In as much as we hope the incoming Public Protector Busisiwe Mkhwebane isn’t getting off on the wrong foot; we pray the truth will surface sooner or later.
BuzzSouthAfrica has gathered that Mkhwebane is currently considering a legal action against the Democratic Alliance (DA). This is because the opposition party claimed and has insisted that she acted as a spy in China.
Yes, the DA has never shown support for Mkhwebane right from the day her name appeared on the list of Thuli Madonsela’s likely successors.
Despite putting up a brilliant and impressive performance when she stood before Parliament during her interview, the DA insisted that she was unfit for the post because she was “illogically” preferred over others.
But Mkhwebane “miraculously” sailed through, emerging as South Africa’s next Public Protector. However, her emergence and endorsement didn’t bury the DA’s shrill cry and claim that Mkhwebane was a spy during her time as an immigration officer for Home Affairs in China from 2010.
Many have considered the opposition party’s claims as a high-priority and serious matter; which if proven true, would authorize investigations into the allegations and possibly, the removal of the Public Protector.
But, the dispiriting aspect of the shrill cries is that the DA has failed to publicly support its claims with any substantial and credible evidence. Thus, stirring up skepticism and disbelief among the people.
The DA is known to have won many cases of corruption against its opponents – ranging from the dismissal of Menzi Simelane as National Director of the public prosecutor to others, especially at State-owned entities.
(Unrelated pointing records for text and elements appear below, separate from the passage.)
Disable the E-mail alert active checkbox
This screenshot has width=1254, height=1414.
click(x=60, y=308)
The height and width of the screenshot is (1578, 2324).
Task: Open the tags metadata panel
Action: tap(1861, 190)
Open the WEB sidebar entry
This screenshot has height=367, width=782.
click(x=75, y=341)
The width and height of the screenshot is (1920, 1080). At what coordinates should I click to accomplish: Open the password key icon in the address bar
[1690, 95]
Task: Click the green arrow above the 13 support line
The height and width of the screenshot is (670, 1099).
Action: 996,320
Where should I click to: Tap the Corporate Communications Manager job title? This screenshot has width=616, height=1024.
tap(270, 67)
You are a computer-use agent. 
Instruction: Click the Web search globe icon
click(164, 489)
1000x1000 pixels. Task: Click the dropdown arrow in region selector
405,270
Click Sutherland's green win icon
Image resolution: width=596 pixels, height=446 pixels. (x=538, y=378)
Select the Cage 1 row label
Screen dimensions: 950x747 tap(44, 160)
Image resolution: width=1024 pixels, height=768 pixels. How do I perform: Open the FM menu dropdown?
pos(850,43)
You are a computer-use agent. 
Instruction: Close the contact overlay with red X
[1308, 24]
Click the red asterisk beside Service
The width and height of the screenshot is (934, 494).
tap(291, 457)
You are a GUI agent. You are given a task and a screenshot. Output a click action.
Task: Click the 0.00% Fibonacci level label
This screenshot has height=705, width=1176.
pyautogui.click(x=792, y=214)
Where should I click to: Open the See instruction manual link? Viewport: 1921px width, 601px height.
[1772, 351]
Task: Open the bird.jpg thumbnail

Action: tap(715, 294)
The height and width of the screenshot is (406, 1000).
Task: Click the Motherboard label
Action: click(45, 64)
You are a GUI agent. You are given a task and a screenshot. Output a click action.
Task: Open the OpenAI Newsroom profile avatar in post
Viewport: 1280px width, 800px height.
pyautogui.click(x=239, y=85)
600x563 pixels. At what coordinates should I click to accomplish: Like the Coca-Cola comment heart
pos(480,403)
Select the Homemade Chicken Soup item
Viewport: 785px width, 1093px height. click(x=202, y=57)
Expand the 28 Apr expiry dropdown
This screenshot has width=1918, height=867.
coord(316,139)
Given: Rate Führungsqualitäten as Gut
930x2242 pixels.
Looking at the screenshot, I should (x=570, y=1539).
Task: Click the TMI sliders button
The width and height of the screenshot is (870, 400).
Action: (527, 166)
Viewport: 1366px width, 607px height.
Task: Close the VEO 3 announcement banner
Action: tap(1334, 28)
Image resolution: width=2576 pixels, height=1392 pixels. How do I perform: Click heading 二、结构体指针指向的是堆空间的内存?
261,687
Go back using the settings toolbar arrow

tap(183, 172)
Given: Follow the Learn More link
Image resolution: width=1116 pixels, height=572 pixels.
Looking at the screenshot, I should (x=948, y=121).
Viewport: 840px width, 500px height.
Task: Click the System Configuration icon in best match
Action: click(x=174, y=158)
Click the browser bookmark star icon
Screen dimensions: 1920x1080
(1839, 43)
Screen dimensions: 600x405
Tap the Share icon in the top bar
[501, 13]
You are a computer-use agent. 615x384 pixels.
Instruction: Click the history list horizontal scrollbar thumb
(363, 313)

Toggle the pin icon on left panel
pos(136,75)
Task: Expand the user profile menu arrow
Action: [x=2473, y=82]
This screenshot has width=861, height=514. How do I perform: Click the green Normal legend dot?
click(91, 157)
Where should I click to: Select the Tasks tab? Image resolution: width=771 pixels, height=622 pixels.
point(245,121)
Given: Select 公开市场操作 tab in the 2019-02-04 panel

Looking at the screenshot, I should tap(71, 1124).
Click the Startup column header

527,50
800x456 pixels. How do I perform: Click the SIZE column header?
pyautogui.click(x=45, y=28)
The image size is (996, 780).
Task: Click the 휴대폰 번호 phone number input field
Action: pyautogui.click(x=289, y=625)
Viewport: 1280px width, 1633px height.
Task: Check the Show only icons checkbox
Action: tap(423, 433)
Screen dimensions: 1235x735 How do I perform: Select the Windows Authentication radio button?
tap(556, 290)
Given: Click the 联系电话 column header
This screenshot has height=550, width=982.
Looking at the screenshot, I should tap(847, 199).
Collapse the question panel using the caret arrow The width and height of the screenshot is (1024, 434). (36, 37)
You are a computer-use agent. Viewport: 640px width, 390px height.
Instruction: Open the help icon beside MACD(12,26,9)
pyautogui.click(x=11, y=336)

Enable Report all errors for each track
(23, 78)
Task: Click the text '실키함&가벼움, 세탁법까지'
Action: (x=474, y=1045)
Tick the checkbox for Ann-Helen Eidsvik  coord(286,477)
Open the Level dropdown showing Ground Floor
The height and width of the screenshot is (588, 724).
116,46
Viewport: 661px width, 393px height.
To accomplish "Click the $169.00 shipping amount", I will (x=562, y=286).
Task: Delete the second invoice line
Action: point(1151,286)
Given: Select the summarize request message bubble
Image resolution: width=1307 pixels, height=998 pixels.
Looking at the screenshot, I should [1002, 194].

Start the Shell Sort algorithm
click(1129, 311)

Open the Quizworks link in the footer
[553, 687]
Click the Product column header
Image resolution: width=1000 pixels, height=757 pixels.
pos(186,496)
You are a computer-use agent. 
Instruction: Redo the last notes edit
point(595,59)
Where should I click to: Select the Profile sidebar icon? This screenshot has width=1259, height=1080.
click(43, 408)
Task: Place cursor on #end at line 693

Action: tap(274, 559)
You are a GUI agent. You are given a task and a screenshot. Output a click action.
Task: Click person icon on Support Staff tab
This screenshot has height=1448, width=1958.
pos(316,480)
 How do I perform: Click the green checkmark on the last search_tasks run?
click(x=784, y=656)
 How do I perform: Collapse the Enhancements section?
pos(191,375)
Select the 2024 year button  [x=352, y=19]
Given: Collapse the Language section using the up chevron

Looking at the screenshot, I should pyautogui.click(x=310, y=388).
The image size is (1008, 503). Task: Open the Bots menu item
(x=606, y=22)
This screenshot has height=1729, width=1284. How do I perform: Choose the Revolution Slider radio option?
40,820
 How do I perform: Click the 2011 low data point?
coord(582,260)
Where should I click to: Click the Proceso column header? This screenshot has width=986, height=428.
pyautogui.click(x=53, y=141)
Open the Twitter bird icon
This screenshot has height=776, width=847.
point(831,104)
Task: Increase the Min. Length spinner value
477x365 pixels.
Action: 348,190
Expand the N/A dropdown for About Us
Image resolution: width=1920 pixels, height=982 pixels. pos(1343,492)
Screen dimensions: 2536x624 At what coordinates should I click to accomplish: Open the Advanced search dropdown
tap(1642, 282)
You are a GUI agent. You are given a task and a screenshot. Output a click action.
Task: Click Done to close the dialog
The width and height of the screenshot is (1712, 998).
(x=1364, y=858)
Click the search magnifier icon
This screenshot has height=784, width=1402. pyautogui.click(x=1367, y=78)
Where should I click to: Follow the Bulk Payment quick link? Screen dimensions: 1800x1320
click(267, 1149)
Regardless of the DA’s claims, the incoming Public Protector maintained that the opposition party’s “politically-motivated” and “baseless” claims do not count because she was never a spy.
Incoming Public Protector Busisiwe Mkhwebane obtained a B.Proc and LLB from the University of the North and a Diploma in Corporate Law and a Higher Diploma in Tax Law from the University of Johannesburg.
She previously served in the Public Protector’s office as a senior investigator between 1998 and 2005 before she left to join Home Affairs.